_Provided records_
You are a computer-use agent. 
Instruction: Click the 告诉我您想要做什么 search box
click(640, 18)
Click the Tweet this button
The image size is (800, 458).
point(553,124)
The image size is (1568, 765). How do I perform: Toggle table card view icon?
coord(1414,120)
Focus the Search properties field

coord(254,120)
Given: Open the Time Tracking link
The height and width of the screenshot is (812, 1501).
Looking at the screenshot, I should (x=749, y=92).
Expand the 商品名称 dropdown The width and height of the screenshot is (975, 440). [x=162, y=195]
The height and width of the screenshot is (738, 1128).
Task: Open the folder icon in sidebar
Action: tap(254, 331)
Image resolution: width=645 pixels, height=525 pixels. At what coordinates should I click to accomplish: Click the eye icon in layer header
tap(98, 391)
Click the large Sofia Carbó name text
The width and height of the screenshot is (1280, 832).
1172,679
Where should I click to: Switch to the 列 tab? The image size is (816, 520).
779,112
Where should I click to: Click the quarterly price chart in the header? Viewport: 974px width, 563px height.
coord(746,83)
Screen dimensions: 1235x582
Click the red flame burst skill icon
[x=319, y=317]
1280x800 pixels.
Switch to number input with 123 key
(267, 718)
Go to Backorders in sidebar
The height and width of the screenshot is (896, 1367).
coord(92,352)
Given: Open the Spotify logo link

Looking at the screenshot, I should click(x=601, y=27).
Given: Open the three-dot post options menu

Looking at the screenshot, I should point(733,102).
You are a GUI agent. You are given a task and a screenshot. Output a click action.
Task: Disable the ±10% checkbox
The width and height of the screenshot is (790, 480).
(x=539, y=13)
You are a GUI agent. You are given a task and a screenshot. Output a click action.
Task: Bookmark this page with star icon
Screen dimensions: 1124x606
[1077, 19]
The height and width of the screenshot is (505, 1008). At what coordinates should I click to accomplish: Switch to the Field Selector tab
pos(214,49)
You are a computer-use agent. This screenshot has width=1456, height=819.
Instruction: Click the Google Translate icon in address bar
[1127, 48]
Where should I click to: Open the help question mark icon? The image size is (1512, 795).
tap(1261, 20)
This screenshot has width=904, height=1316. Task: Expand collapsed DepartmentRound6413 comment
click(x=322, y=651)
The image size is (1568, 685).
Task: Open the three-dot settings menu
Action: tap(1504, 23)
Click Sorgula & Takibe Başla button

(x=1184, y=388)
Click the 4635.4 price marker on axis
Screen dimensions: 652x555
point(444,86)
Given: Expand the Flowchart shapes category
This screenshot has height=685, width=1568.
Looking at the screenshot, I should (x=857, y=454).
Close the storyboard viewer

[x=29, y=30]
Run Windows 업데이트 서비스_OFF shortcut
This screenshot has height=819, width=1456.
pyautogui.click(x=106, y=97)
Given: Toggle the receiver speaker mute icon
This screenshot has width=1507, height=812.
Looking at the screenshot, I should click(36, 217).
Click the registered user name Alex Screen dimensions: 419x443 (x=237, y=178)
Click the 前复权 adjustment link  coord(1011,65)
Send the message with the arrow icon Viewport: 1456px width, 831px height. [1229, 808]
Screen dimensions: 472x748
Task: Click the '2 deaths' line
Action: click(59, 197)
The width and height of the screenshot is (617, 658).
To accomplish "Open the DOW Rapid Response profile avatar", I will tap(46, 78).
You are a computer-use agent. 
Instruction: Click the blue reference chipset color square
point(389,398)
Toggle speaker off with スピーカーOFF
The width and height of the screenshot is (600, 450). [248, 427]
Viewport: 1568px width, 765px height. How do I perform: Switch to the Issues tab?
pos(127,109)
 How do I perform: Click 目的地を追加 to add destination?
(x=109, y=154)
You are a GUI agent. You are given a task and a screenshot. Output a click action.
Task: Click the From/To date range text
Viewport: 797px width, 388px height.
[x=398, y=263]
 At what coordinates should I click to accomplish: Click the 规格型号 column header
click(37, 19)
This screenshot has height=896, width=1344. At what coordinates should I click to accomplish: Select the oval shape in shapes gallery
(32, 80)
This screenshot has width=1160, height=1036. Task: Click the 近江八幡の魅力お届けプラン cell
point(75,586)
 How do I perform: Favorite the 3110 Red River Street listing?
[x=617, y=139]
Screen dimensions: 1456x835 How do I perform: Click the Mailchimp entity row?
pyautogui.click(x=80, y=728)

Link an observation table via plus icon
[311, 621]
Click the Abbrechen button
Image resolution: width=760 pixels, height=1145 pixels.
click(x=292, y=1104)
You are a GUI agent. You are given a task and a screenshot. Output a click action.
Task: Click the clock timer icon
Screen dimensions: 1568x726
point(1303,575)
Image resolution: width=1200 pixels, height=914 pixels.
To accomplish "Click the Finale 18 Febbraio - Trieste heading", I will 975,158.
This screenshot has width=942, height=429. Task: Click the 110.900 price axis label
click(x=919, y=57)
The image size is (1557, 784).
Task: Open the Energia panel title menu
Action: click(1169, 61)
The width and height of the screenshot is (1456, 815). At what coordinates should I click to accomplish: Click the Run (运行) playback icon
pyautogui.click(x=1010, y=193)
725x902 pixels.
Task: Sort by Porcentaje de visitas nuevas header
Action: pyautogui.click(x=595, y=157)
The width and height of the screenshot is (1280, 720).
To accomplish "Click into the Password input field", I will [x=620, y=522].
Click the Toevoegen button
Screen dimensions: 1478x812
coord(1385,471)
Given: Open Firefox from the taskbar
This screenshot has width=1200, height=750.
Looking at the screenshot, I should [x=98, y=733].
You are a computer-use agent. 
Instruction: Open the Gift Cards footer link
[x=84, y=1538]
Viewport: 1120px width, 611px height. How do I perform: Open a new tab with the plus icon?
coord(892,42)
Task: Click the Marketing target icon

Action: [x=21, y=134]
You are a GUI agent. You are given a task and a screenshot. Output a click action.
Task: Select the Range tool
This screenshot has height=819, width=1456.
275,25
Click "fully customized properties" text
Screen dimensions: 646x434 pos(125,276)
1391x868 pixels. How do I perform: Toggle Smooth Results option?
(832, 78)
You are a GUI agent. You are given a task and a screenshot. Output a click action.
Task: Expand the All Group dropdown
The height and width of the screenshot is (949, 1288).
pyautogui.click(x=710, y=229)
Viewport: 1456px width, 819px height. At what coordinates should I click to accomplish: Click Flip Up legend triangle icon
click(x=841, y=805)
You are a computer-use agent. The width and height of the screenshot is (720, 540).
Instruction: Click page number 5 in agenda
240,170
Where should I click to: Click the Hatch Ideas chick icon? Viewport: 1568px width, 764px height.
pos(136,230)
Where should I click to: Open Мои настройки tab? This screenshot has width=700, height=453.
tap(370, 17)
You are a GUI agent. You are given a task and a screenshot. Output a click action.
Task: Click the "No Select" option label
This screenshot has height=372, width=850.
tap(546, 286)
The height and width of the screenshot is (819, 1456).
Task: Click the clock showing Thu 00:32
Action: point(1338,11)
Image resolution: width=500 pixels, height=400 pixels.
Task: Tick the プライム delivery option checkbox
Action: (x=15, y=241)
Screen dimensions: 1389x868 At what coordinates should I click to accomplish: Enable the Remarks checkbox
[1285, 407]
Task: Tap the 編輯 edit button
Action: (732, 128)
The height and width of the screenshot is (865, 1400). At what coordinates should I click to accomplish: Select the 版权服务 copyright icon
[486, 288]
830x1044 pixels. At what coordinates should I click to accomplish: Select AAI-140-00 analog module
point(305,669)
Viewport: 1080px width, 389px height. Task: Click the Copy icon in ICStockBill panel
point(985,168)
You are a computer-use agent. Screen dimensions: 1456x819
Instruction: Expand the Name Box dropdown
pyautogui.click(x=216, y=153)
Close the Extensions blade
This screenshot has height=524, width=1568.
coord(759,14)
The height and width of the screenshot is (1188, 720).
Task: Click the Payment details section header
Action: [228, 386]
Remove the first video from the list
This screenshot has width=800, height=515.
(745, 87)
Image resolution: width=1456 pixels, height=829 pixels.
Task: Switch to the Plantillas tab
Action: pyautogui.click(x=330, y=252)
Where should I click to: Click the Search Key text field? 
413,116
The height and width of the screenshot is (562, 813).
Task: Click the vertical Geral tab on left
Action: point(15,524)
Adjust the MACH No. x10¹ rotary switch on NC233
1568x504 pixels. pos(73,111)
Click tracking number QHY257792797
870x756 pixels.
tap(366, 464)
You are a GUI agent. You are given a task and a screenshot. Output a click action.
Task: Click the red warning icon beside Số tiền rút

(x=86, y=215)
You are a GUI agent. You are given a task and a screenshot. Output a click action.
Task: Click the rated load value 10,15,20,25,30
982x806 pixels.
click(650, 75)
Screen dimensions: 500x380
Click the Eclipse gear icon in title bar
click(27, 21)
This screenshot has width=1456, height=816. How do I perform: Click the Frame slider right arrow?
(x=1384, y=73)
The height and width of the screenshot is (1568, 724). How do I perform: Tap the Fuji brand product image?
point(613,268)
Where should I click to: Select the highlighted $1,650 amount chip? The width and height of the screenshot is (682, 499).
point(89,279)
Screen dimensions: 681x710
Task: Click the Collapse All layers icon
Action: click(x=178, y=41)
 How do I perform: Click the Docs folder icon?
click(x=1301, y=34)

_Exercise directions_
Extract the entries verbatim, starting at the line containing "Click the registered" and ending after the line containing "(x=109, y=154)".

_Solution to the problem_
Click the registered user name Alex Screen dimensions: 419x443 (x=237, y=178)
Click the 前复权 adjustment link  coord(1011,65)
Send the message with the arrow icon Viewport: 1456px width, 831px height. [1229, 808]
Screen dimensions: 472x748
Task: Click the '2 deaths' line
Action: click(59, 197)
The width and height of the screenshot is (617, 658).
To accomplish "Open the DOW Rapid Response profile avatar", I will tap(46, 78).
You are a computer-use agent. 
Instruction: Click the blue reference chipset color square
point(389,398)
Toggle speaker off with スピーカーOFF
The width and height of the screenshot is (600, 450). [248, 427]
Viewport: 1568px width, 765px height. How do I perform: Switch to the Issues tab?
pos(127,109)
 How do I perform: Click 目的地を追加 to add destination?
(x=109, y=154)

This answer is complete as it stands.